- _TASK_
List every line in the items below that contains the word "screenshot".

- _DATASET RECORDS_
— begin —
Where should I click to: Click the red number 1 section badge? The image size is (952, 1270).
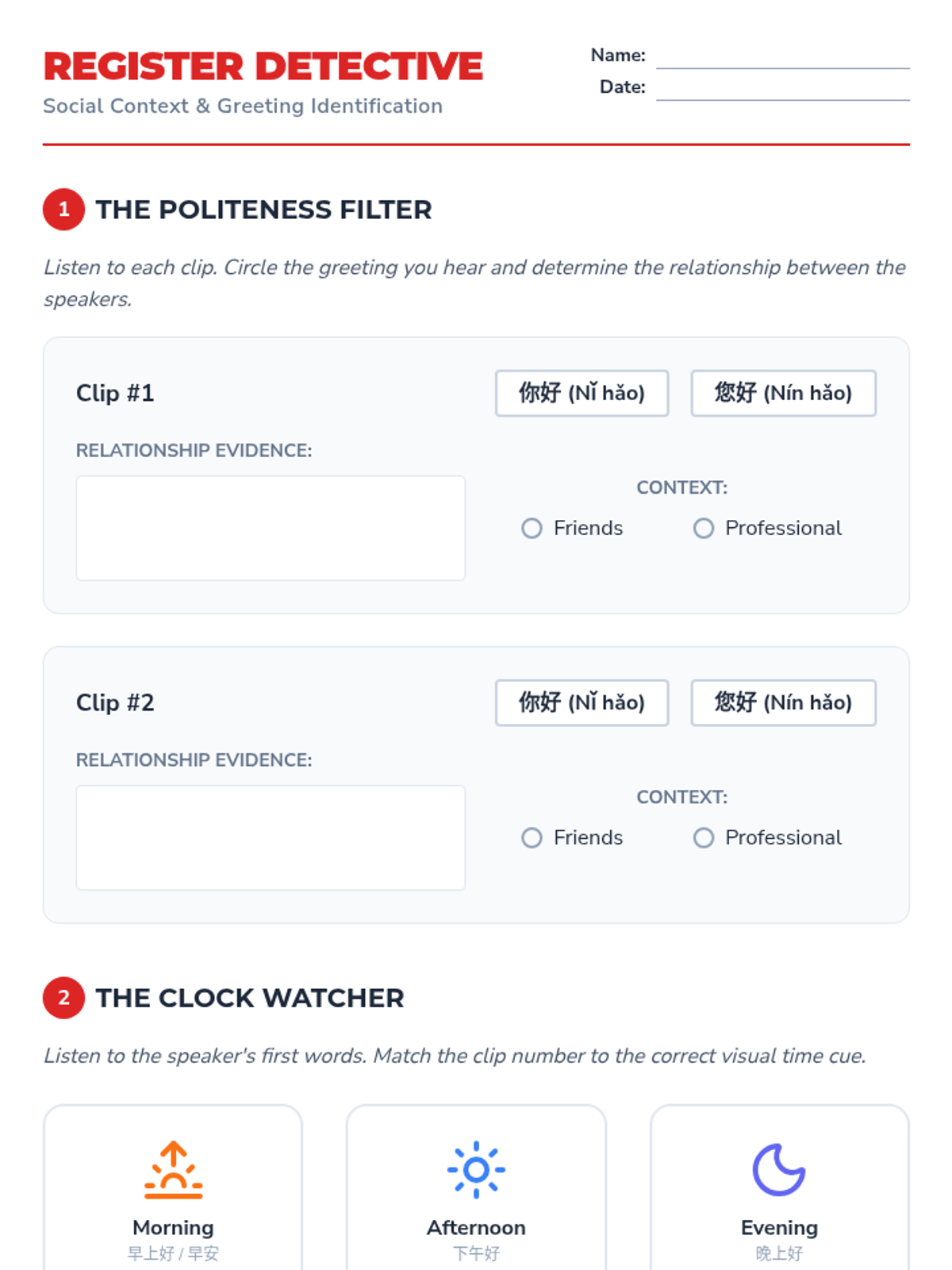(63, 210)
— end —
— begin —
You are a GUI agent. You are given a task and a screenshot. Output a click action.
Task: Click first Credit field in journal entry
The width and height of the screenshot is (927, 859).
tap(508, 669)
— end —
- _RESPONSE FOR THIS EXERCISE_
You are a GUI agent. You are given a task and a screenshot. Output a click action.
The width and height of the screenshot is (927, 859).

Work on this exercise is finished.